Bodong Chen

Crisscross Landscapes

Notes: Meara - 2001 - P-Lex: A Simple and Effective Way of Describing the lexical Characteristics of Short L2 Tests.



Citekey: @meara2001p

Meara P and Bell H (2001). “P-Lex: A Simple and Effective Way of Describing the lexical Characteristics of Short L2 Tests.” Prospect, 16(3), pp. 5-19.


This article introduces a novel way to assess productive vocabulary – P-LeX – which is better at handling shorter text (in comparison with LFP) and easier to interpret.


ABSTRACT This paper describes an alternative approach to assessing the lexical complexity of short texts produced by second language learners of English. This methodology bears a passing resemblance to the Lexical Frequency Profile (LFP) suggested by Laufer and Nation (1995), but the approach it takes is mathematically more sophisticated, and the data it produces is easier to work with. We argue that P_Lex produces data which is broadly comparable with the data produced by LFP. However, P_Lex works much better with shorter texts than LFP does, and this makes it a better tool for evaluating texts produced by low-level learners. (p. 5)

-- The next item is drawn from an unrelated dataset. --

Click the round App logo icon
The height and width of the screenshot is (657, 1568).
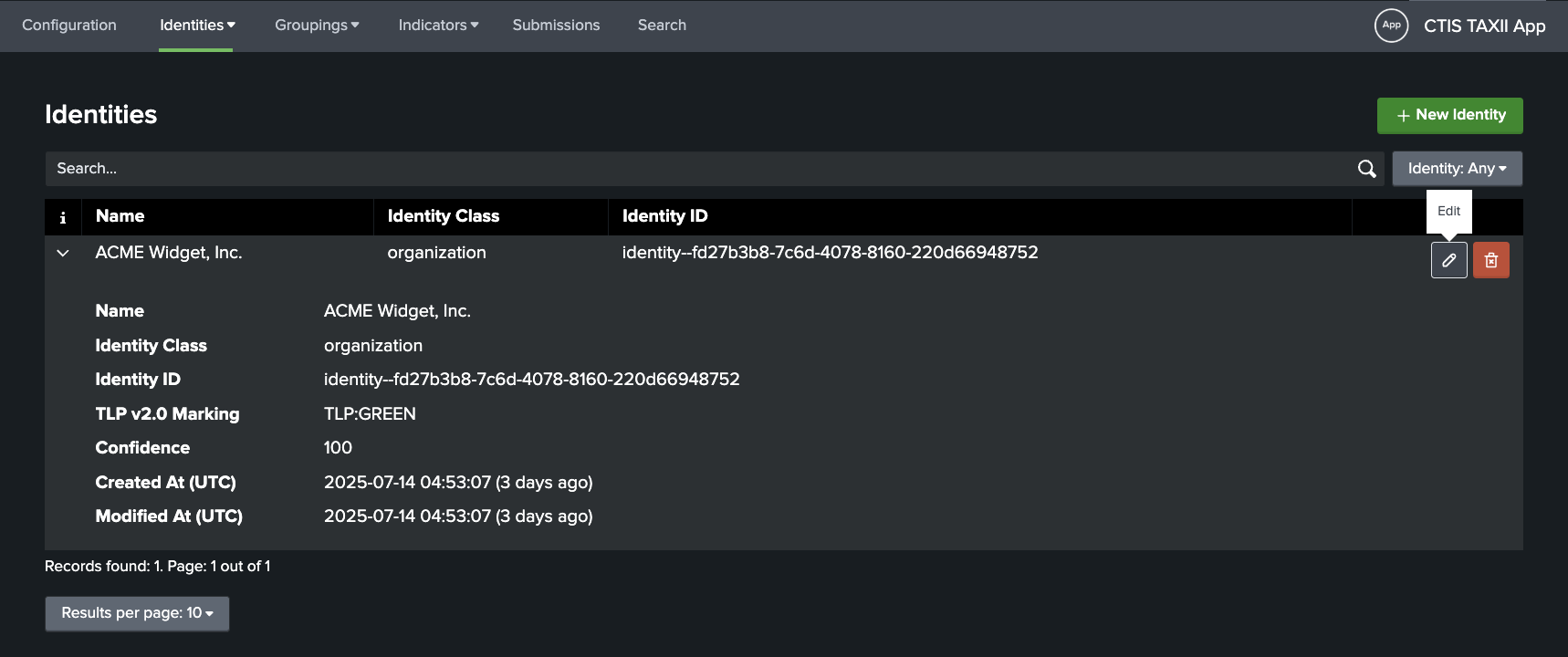click(x=1391, y=26)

The most common approach to this problem has been to work with measures of lexical richness, or lexical diversity. Indices of this sort have been widely used in studies of lexico-statistics (eg Herdan 1960) and L1 development (eg Miller and Klee 1995), and they have begun to appear with increasing frequency in work on L2 speakers (eg Arnaud 1984, Broeder et al 1988, Malvern and Richards 1997). (p. 5)

Most of this work uses measures that compare the number (p. 5)

of Lexical Types in a text with the number of Lexical Tokens in the same text. A number of measures of this sort exist (see Table 1), but there is no clear agreement about which is the best variant to use in the context of L2 learners. (p. 6)

The main practical difficulty with measures based on Types and Tokens is that they are sensitive to the length of the text being assessed (longer texts typically have lower Type/Token Ratios than shorter ones do) (p. 6)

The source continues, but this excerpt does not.